TASK BRIEF: Reproduce the part of the Life Like track thread from "I have a question" up to and including "that much effort..lol.".

TEXT PASSAGE:

--*--

# Life Like Track Question



## bondoman2k (Jan 13, 2003)

I have a question on Life Like track. Pretty sure I know the answer but figured I'd ask the 'experts' here anyway. 
Recently, I have 'acquired' a couple complete LifeLike race sets for a VERY reasonable price. I want to setup and mount it all on a folding table so my grandson and I can race on it. Personally, I'm more of a drag racing kinda guy, but since my grandson wants to do this, I have no problem with it. :thumbsup:
My question is this, did Life Like ever make anything other than a 9" curve? Would be nice to setup a 4 lane track, but if not I'm still gonna set this up anyway. I have looked around and all I can see are 9", which leads to believe that's all they made. Sure, I can get another kind of track, and use adapters and such, but that would require more work and time, and I really don't want to go thru that much effort..lol. 
Anybody? 
Ron (Bondo) :dude:


----------



## gomanvongo (Jun 12, 2010)

*you can do some fun things with LifeLike...*

Like you, I had happened into a large quantity of Lifelike track - it also turned out to be the most common at yardsales around here, so I built up quite a collection. One day I bought a set and it had banked 12" corners - what a revelation! I could now do a sweet 4 lane setup. I have also found LL intersections, so my 4 lanes all can cross each other and interact.








[/IMG]

In building in the intersection, maintaining equidistant track lengths was key, so I made up a layout on my 'puter. it needed some final tweaking in real life, but we wound up with a unique and fun to drive track, that still lets us have fair 4 lane races...



I hear that LL also makes a "non-banked" outside 12 and maybe a smaller inside as well but I've never seen one in captivity. LL did make adapters to snap into tyco track and afx track, so you can always get a few of those and the corner combos you want from whichever manufacturer is available for cheap.

john


----------



## Ralphthe3rd (Feb 24, 2011)

Hey John/Gomanvongo, that's a pretty cool Layout you built there using L.L. sectional track


----------



## cwbam (Feb 8, 2010)

http://www.hoslotcarracing.com/

on left side under TRACKS
click on LAYOUTS
scroll down to LIFELIKE 4 X 8 LAYOUTS

there is a few examples of tracks with 9 & 12" curves


----------



## Grandcheapskate (Jan 5, 2006)

Lifelike only makes flat curves in the 9" 1/4 size. Packaged (in sets of 4) 12" 1/8 banked curves are readily available at a number of vendors for between $13-$15. You may come across 9" 1/8 banked curves, but only in a very few select older sets.

Those are your only options.

Joe


----------

--*--

[Stored data]
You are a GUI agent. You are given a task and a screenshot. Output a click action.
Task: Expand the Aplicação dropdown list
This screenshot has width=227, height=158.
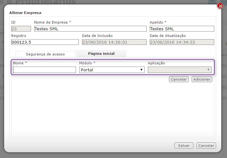[x=180, y=70]
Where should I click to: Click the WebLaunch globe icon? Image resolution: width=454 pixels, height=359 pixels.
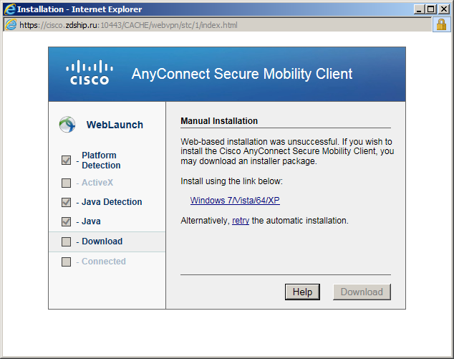pos(67,125)

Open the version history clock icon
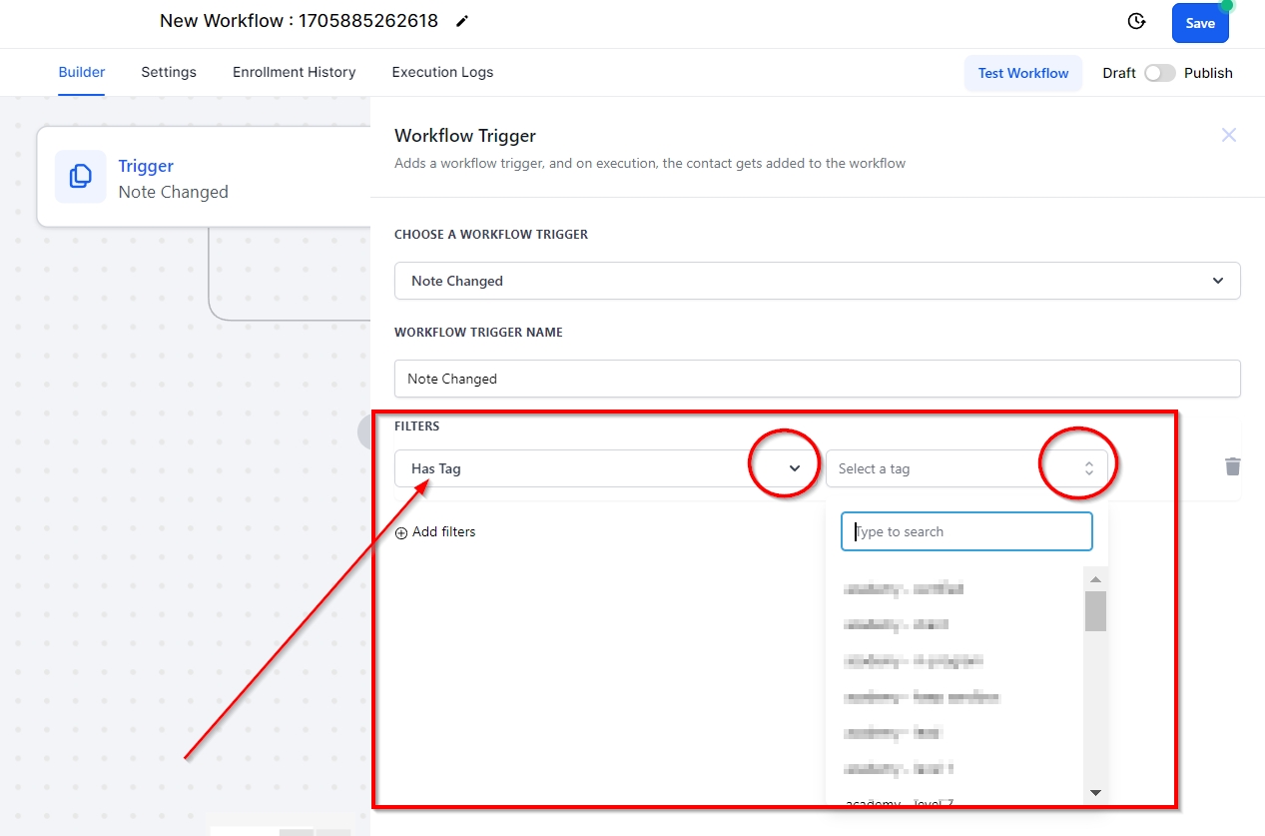point(1135,22)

--*--

EXPECTED ANSWER:
I have a question on Life Like track. Pretty sure I know the answer but figured I'd ask the 'experts' here anyway. 
Recently, I have 'acquired' a couple complete LifeLike race sets for a VERY reasonable price. I want to setup and mount it all on a folding table so my grandson and I can race on it. Personally, I'm more of a drag racing kinda guy, but since my grandson wants to do this, I have no problem with it. :thumbsup:
My question is this, did Life Like ever make anything other than a 9" curve? Would be nice to setup a 4 lane track, but if not I'm still gonna set this up anyway. I have looked around and all I can see are 9", which leads to believe that's all they made. Sure, I can get another kind of track, and use adapters and such, but that would require more work and time, and I really don't want to go thru that much effort..lol.